• Data shown:
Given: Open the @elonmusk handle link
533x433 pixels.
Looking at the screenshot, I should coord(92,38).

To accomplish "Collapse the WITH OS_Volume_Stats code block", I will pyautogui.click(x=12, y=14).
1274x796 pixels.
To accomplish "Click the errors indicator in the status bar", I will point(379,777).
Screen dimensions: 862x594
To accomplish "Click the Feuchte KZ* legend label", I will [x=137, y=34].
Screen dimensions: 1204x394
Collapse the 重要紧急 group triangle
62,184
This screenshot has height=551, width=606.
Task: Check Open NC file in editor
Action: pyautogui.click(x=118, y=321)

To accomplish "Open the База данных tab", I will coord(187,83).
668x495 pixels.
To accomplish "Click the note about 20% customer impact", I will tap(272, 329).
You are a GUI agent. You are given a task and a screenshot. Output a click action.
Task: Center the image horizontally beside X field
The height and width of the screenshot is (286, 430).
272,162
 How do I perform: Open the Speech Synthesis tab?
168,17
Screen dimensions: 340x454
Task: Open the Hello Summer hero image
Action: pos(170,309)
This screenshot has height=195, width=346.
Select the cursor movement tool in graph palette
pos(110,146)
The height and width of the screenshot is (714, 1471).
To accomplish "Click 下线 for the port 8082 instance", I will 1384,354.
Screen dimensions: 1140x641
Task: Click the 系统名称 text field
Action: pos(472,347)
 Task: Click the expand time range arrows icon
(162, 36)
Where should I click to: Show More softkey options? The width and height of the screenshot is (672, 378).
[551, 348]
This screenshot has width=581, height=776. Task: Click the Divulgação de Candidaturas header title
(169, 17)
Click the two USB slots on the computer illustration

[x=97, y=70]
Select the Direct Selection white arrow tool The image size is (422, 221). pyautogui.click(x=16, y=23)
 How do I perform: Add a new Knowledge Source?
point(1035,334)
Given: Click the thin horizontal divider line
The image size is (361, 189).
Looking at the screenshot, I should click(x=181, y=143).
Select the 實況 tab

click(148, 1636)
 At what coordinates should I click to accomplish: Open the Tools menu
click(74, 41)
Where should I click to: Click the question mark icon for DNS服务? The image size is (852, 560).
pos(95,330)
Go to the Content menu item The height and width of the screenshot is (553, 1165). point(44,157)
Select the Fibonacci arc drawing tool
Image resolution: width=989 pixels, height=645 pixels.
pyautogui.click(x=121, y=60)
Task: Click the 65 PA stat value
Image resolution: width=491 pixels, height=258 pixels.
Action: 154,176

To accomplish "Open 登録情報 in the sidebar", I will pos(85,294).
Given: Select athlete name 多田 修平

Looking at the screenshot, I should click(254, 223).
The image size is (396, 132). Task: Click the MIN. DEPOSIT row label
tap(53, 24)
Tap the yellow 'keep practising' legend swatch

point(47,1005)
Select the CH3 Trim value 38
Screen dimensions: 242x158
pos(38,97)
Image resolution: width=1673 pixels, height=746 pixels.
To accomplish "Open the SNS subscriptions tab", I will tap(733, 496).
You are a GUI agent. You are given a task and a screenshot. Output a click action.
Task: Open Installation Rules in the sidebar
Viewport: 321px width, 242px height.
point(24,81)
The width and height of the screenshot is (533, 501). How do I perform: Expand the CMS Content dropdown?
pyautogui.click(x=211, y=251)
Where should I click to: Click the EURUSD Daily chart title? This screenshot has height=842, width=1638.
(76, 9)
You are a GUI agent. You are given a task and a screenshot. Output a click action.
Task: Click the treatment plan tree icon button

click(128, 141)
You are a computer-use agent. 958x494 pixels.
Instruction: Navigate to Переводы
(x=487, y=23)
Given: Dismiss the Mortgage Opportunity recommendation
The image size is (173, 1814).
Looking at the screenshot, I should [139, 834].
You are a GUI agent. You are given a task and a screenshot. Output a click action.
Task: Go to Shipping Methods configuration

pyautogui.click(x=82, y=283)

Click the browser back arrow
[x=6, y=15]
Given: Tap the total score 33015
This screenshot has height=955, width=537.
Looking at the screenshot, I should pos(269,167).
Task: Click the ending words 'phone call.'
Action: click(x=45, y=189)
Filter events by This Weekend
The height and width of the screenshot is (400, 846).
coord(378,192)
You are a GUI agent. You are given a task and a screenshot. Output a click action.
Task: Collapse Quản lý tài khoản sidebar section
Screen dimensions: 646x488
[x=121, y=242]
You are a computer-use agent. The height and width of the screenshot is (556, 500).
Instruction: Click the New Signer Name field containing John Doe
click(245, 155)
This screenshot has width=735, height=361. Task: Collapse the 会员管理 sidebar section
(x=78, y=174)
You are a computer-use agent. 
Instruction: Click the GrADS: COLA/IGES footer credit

• Exercise objective: Each line of the data needs to be repeated exactly.

• Answer to the problem:
Given: Open the @elonmusk handle link
533x433 pixels.
Looking at the screenshot, I should coord(92,38).

To accomplish "Collapse the WITH OS_Volume_Stats code block", I will pyautogui.click(x=12, y=14).
1274x796 pixels.
To accomplish "Click the errors indicator in the status bar", I will point(379,777).
Screen dimensions: 862x594
To accomplish "Click the Feuchte KZ* legend label", I will [x=137, y=34].
Screen dimensions: 1204x394
Collapse the 重要紧急 group triangle
62,184
This screenshot has height=551, width=606.
Task: Check Open NC file in editor
Action: pyautogui.click(x=118, y=321)

To accomplish "Open the База данных tab", I will coord(187,83).
668x495 pixels.
To accomplish "Click the note about 20% customer impact", I will tap(272, 329).
You are a GUI agent. You are given a task and a screenshot. Output a click action.
Task: Center the image horizontally beside X field
The height and width of the screenshot is (286, 430).
272,162
 How do I perform: Open the Speech Synthesis tab?
168,17
Screen dimensions: 340x454
Task: Open the Hello Summer hero image
Action: pos(170,309)
This screenshot has height=195, width=346.
Select the cursor movement tool in graph palette
pos(110,146)
The height and width of the screenshot is (714, 1471).
To accomplish "Click 下线 for the port 8082 instance", I will 1384,354.
Screen dimensions: 1140x641
Task: Click the 系统名称 text field
Action: pos(472,347)
 Task: Click the expand time range arrows icon
(162, 36)
Where should I click to: Show More softkey options? The width and height of the screenshot is (672, 378).
[551, 348]
This screenshot has width=581, height=776. Task: Click the Divulgação de Candidaturas header title
(169, 17)
Click the two USB slots on the computer illustration

[x=97, y=70]
Select the Direct Selection white arrow tool The image size is (422, 221). pyautogui.click(x=16, y=23)
 How do I perform: Add a new Knowledge Source?
point(1035,334)
Given: Click the thin horizontal divider line
The image size is (361, 189).
Looking at the screenshot, I should click(x=181, y=143).
Select the 實況 tab

click(148, 1636)
 At what coordinates should I click to accomplish: Open the Tools menu
click(74, 41)
Where should I click to: Click the question mark icon for DNS服务? The image size is (852, 560).
pos(95,330)
Go to the Content menu item The height and width of the screenshot is (553, 1165). point(44,157)
Select the Fibonacci arc drawing tool
Image resolution: width=989 pixels, height=645 pixels.
pyautogui.click(x=121, y=60)
Task: Click the 65 PA stat value
Image resolution: width=491 pixels, height=258 pixels.
Action: 154,176

To accomplish "Open 登録情報 in the sidebar", I will pos(85,294).
Given: Select athlete name 多田 修平

Looking at the screenshot, I should click(254, 223).
The image size is (396, 132). Task: Click the MIN. DEPOSIT row label
tap(53, 24)
Tap the yellow 'keep practising' legend swatch

point(47,1005)
Select the CH3 Trim value 38
Screen dimensions: 242x158
pos(38,97)
Image resolution: width=1673 pixels, height=746 pixels.
To accomplish "Open the SNS subscriptions tab", I will tap(733, 496).
You are a GUI agent. You are given a task and a screenshot. Output a click action.
Task: Open Installation Rules in the sidebar
Viewport: 321px width, 242px height.
point(24,81)
The width and height of the screenshot is (533, 501). How do I perform: Expand the CMS Content dropdown?
pyautogui.click(x=211, y=251)
Where should I click to: Click the EURUSD Daily chart title? This screenshot has height=842, width=1638.
(76, 9)
You are a GUI agent. You are given a task and a screenshot. Output a click action.
Task: Click the treatment plan tree icon button

click(128, 141)
You are a computer-use agent. 958x494 pixels.
Instruction: Navigate to Переводы
(x=487, y=23)
Given: Dismiss the Mortgage Opportunity recommendation
The image size is (173, 1814).
Looking at the screenshot, I should [139, 834].
You are a GUI agent. You are given a task and a screenshot. Output a click action.
Task: Go to Shipping Methods configuration

pyautogui.click(x=82, y=283)

Click the browser back arrow
[x=6, y=15]
Given: Tap the total score 33015
This screenshot has height=955, width=537.
Looking at the screenshot, I should pos(269,167).
Task: Click the ending words 'phone call.'
Action: click(x=45, y=189)
Filter events by This Weekend
The height and width of the screenshot is (400, 846).
coord(378,192)
You are a GUI agent. You are given a task and a screenshot. Output a click action.
Task: Collapse Quản lý tài khoản sidebar section
Screen dimensions: 646x488
[x=121, y=242]
You are a computer-use agent. The height and width of the screenshot is (556, 500).
Instruction: Click the New Signer Name field containing John Doe
click(245, 155)
This screenshot has width=735, height=361. Task: Collapse the 会员管理 sidebar section
(x=78, y=174)
You are a computer-use agent. 
Instruction: Click the GrADS: COLA/IGES footer credit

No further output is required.